Iterate over bytes

You can iterate over bytes in a string:

https://codeeval.dev/gist/d3520f3abf15dfb6257c1b3891d56aad

Iterate over runes

Things are more complicated when you want to iterate over logical characters (runes) in a string:

https://codeeval.dev/gist/8dd33af1969cfae931d52be33f78b502

In Go strings are immutable sequence of bytes. Think a read-only []byte slice.

Each byte is in 0 to 255 range.

There are many more characters in all the world’s alphabets.

Unicode standard defines unique value for every known character. Unicode calls them code points and they are integers that can fit in 32 bits.

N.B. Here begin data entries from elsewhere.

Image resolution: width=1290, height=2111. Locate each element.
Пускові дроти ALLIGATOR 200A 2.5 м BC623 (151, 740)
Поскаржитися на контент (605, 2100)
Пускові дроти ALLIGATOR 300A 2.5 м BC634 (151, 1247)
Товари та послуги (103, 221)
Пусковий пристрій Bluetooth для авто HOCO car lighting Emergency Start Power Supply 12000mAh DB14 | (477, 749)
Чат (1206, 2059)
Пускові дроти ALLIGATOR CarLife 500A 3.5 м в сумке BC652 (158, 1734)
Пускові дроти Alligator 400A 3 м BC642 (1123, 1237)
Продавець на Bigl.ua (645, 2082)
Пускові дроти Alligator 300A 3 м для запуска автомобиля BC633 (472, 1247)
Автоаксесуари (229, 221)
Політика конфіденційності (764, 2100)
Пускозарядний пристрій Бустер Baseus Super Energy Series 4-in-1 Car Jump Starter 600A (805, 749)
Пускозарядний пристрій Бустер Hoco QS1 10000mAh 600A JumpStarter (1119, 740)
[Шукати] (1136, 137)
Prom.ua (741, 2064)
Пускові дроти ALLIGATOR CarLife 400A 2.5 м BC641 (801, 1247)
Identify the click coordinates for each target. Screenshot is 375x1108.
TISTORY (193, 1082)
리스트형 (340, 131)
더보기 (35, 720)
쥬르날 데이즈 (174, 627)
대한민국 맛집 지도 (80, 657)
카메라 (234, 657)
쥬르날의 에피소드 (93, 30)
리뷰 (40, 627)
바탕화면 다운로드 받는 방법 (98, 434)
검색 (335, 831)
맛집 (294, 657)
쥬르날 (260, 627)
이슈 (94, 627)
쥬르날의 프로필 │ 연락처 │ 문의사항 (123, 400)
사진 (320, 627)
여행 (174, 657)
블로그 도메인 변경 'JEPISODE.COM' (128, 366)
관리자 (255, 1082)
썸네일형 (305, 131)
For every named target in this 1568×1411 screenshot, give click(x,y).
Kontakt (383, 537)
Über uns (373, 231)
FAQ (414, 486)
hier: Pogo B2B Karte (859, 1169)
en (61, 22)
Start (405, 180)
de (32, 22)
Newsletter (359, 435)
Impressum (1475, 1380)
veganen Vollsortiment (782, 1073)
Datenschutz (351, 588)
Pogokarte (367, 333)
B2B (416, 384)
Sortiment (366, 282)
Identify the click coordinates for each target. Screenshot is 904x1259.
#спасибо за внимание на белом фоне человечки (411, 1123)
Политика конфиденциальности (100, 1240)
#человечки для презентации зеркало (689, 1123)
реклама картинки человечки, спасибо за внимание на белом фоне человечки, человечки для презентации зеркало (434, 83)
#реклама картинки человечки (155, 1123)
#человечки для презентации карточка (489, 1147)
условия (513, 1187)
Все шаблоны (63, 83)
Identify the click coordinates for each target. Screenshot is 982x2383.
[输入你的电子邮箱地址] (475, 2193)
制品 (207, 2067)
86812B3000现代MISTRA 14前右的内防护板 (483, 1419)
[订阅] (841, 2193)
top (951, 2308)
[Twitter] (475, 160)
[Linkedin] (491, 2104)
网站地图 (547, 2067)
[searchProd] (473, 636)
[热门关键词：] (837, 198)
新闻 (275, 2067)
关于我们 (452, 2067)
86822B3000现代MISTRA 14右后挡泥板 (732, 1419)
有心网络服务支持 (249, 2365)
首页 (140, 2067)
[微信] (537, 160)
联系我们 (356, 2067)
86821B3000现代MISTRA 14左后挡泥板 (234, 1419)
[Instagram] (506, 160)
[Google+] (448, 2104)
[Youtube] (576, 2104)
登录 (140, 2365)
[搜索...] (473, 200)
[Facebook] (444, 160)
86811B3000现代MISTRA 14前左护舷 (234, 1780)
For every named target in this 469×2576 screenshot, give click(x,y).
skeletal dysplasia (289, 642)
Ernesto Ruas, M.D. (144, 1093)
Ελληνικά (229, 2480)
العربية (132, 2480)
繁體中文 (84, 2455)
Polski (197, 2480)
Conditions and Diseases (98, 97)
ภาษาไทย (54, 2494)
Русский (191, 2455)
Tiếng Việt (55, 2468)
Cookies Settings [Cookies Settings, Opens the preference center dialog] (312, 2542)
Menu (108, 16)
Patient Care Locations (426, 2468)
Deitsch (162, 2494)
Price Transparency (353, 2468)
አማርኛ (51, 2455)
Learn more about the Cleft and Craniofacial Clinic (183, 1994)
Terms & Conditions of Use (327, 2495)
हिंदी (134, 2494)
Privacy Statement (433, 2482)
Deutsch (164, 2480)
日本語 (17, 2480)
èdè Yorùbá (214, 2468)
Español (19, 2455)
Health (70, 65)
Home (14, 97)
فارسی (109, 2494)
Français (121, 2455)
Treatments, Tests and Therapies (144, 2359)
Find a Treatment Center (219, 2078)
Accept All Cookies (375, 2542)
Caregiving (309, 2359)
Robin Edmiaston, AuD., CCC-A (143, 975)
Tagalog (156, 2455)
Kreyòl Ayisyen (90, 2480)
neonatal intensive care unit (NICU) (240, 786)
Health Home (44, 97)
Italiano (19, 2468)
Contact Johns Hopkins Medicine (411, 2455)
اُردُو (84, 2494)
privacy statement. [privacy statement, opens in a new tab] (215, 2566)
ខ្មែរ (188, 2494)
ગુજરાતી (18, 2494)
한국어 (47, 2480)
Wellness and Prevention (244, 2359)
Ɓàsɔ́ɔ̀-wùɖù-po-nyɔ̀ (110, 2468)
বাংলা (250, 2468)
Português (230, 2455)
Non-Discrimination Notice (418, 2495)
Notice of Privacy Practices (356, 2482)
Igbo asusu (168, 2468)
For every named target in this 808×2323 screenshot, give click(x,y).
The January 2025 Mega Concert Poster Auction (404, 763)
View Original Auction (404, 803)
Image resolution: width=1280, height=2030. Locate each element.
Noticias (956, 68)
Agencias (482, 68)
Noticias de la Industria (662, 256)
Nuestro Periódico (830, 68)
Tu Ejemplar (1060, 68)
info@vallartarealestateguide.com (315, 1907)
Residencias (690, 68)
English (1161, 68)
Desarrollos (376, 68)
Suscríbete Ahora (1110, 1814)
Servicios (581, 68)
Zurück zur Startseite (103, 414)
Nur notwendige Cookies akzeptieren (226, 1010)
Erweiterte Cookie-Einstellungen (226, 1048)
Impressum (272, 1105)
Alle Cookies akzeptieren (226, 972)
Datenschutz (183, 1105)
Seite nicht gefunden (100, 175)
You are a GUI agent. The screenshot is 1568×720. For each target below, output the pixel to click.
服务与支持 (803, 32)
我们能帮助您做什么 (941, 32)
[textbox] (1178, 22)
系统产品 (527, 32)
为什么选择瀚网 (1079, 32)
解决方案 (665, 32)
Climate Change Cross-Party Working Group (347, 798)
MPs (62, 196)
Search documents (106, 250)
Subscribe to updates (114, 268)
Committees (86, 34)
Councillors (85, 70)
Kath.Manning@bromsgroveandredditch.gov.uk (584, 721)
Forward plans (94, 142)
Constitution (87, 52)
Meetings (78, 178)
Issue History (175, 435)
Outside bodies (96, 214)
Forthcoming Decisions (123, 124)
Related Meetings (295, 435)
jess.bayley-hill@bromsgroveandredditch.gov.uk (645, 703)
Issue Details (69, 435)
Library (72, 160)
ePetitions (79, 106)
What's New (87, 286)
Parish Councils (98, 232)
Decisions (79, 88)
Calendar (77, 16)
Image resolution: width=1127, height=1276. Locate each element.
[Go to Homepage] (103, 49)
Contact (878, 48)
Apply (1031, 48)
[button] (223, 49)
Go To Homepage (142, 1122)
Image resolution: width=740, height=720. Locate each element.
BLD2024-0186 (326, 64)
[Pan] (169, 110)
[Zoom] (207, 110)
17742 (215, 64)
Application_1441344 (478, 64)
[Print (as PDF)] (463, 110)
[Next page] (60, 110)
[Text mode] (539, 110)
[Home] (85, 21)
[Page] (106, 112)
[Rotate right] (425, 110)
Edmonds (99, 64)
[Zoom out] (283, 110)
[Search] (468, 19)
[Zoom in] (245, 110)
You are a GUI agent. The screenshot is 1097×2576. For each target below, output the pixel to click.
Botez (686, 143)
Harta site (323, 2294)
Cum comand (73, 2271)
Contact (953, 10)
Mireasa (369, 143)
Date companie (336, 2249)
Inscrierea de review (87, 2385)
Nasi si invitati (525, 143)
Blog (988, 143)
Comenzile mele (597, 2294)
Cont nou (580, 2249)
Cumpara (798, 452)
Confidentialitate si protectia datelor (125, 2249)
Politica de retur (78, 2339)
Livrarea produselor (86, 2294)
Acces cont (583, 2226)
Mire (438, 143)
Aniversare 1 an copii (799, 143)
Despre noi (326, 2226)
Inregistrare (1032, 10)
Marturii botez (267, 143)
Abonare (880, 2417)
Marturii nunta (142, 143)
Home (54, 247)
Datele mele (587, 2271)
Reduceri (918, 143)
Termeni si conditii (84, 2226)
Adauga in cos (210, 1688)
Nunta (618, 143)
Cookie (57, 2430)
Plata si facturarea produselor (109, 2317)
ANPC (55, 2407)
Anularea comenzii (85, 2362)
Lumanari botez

To represent Unicode code points, Go has a rune type. It is an alias for int32.

Literal strings in Go source code are UTF-8 encoded.

Every Unicode code point can be encoded with 1 to 4 bytes.

In this form of iteration, Go assumes that a string is UTF-8 encoded. range decodes each code point as UTF-8, returns decoded rune and its byte index in string.

You can see the byte index of last code point jumped by 3 because code point before it represents a Chinese character and required 3 bytes in UTF-8 encoding.

Strings and UTF-8

Go strings are slices of bytes. You can put arbitrary binary data in them.

How the bytes are interpreted is up to your code.

Most of the time a string represents Unicode string in UTF-8 encoding but outside of string literals in Go source code, Go doesn't check or ensure that string data form a valid UTF-8 sequence.

That being said, Go provides functionality for working with UTF-8 encoded data.